In today's 24/7 society, a growing number of Americans are choosing to spend more time doing work and other activities than getting enough hours of sleep each day.
While some people might think that this is starting to become the new norm, researchers warn that a lack of sleep can cause the brain to become more susceptible to the development of Alzheimer's disease.
Brain scientists Jeffrey Iliff and his colleagues at the Oregon Health & Science University (OHSU) in Portland are set to explore the potential impact of sleep deprivation in the formation of dementia in the human brain.
Iliff said sleep allows the brain to purge itself of toxins that are associated with Alzheimer's disease. In earlier studies, researchers have discovered that animals that were not able to get enough sleep experienced a buildup of these toxins, which caused severe damage on their brain.
For their study, the OHSU scientists want to find out how sleep problems affect the likelihood of a person to develop Alzheimer's.
Sleep Disorders And Dementia
Health experts have long considered a possible link between sleep disorders and dementia as many Alzheimer's patients suffer from difficulty in sleeping.
Iliff said researchers generally believed the mental condition was causing parts of the brain associated with sleep regulation to be taken out. However, two recent studies have found that the relationship between sleep problems and Alzheimer's disease may be more complicated than what was initially thought.
In 2009, researchers from Washington University discovered that the sticky amyloid plaques linked to Alzheimer's form more rapidly in the brains of mice that were exposed to sleep deprivation.
Meanwhile, in 2013, Iliff and his colleagues found how a lack of sleep could lead to an increase development of these Alzheimer's-related plaques.
According to Iliff, another important discovery they made in 2013 is the identification of a process known as the glymphatic system in which the brains of animals purge themselves of toxins during deep sleep.
It involves having a clean, clear substance called the cerebrospinal fluid recirculate back into and through the brain to get rid of Alzheimer's-related plaques.
Iliff pointed out that a disruption in this cleaning process as a result of changes in sleep habits may cause organisms to become more susceptible to Alzheimer's disease.
Iliff and his team are preparing to carry out another study in which they will try to observe the glymphatic system in human subjects.
Natural Remedies For Sleep Problems
If you're having difficulties in sleeping, here are a few simple steps that you can do to prepare your body for rest at night.
1. Calcium and Magnesium
Calcium and magnesium supplements are both excellent sleep boosters, especially when taken together.
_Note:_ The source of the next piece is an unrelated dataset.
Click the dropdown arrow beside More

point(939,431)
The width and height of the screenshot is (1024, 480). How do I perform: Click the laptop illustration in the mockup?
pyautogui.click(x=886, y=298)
Not only does magnesium help you sleep better, but it also lowers the risk of developing heart problems that could arise from taking calcium supplements alone.
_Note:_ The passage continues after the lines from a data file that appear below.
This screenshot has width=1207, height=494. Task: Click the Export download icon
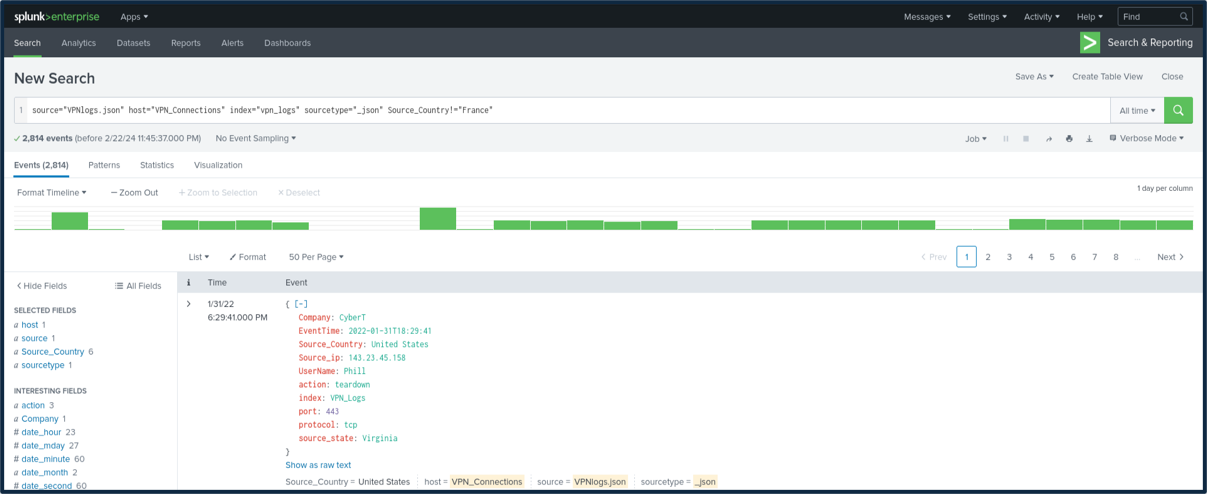tap(1089, 139)
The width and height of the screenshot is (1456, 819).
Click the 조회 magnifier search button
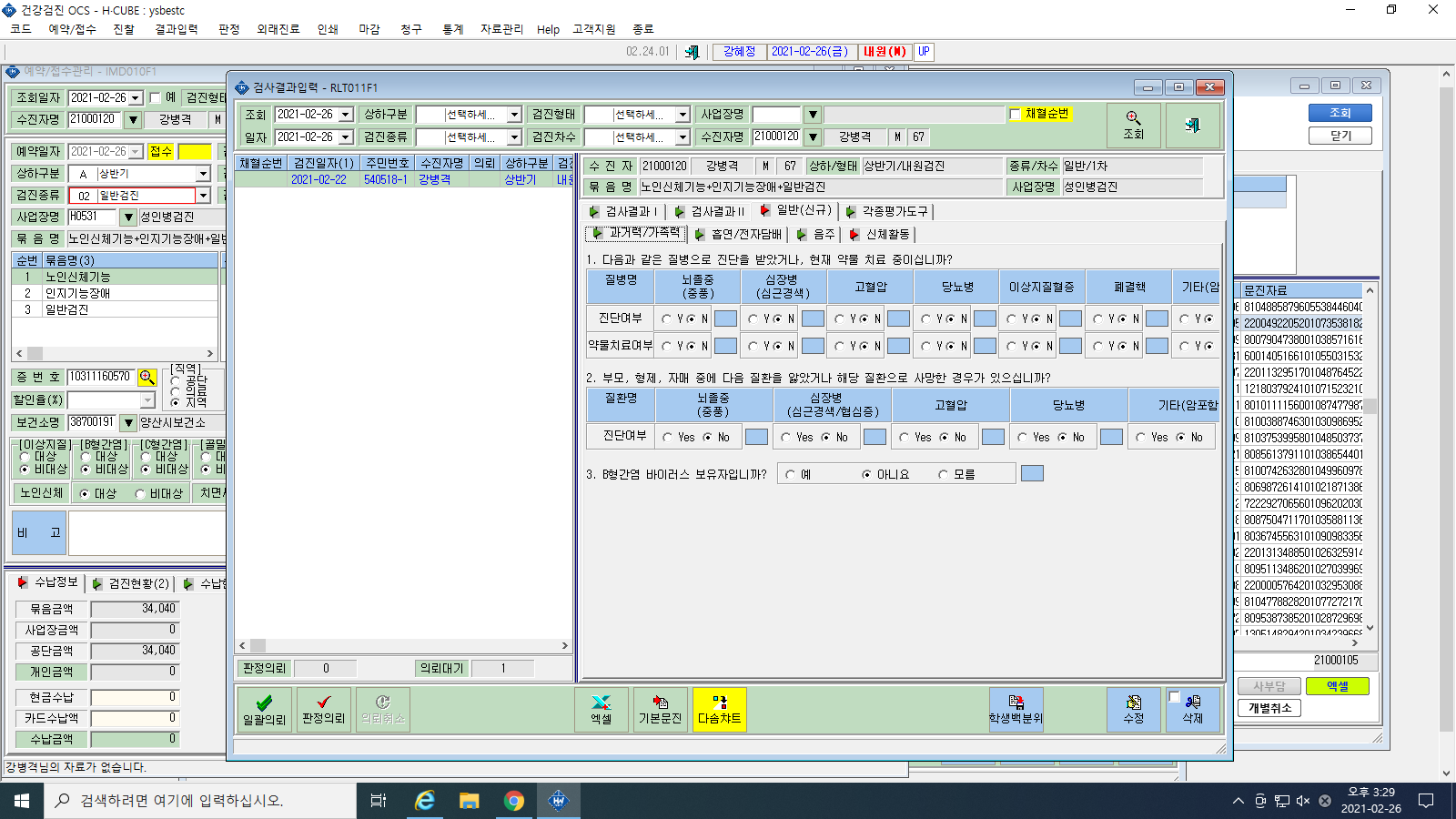1133,126
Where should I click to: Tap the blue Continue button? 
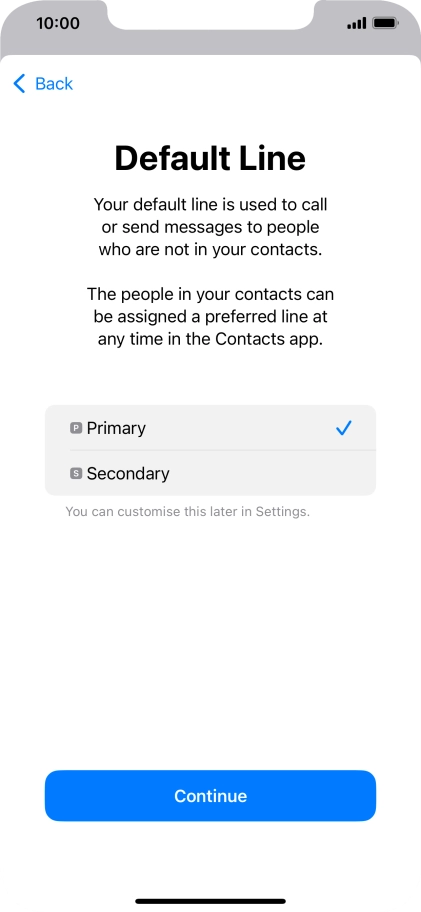(x=210, y=796)
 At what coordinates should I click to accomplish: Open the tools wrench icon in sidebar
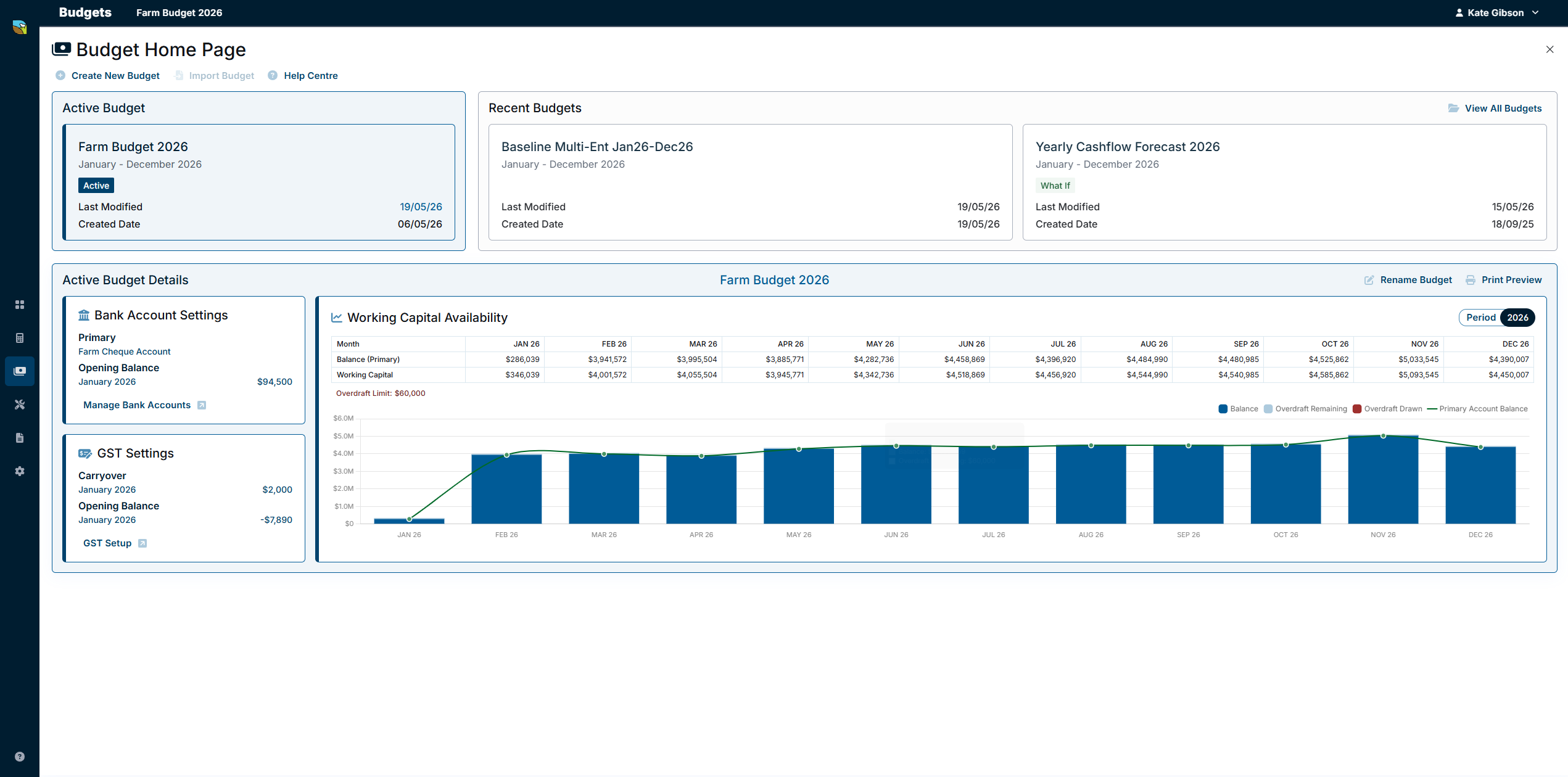[x=20, y=405]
For your calcium dose, make sure to take 600 milligrams' worth of the supplement each night, while for magnesium, 200 milligrams of it should be able to do the trick. You can lower the milligrams of magnesium you take if you experience diarrhea.
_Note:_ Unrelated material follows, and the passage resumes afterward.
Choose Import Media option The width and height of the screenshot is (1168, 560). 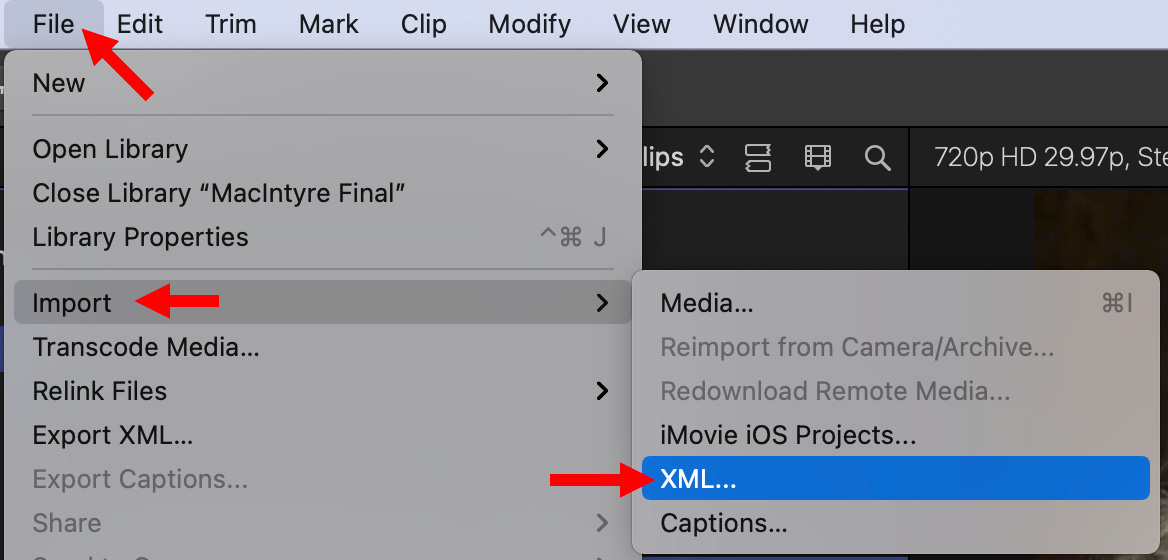click(x=707, y=303)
Hops are often used by beer makers to add a calming effect to their drinks. However, the extract of these flowers is also used in sleep therapy as a form of mild sedative for people who suffer from anxiety and insomnia.
Taking 30 to 120 milligrams of hops before going to bed can help you get a good night's rest.
3. Wild Lettuce
Aside from treating headaches, joint, and muscle pain, wild lettuce can also be used to induce a calming effect on individuals who experience anxiety and restlessness.
Supplements made from wild-lettuce can be taken in 30 to 120 milligrams.
Oils from lavender, Roman chamomile and clary sage are used in aromatherapy to help people fall asleep faster and stay asleep for longer periods.
You can pour these oils onto a cotton ball and place it near your bed, or spray them on your sheets to enjoy their calming fragrance when you go to sleep.
5. Yoga or Meditation
Stretching and doing some gentle yoga exercises can help your body relax and prepare muscles for sleep. You can also follow it up with simple meditation to lessen your stress levels. You can do this by closing your eyes for five to 10 minutes and focus only on easing your breathing.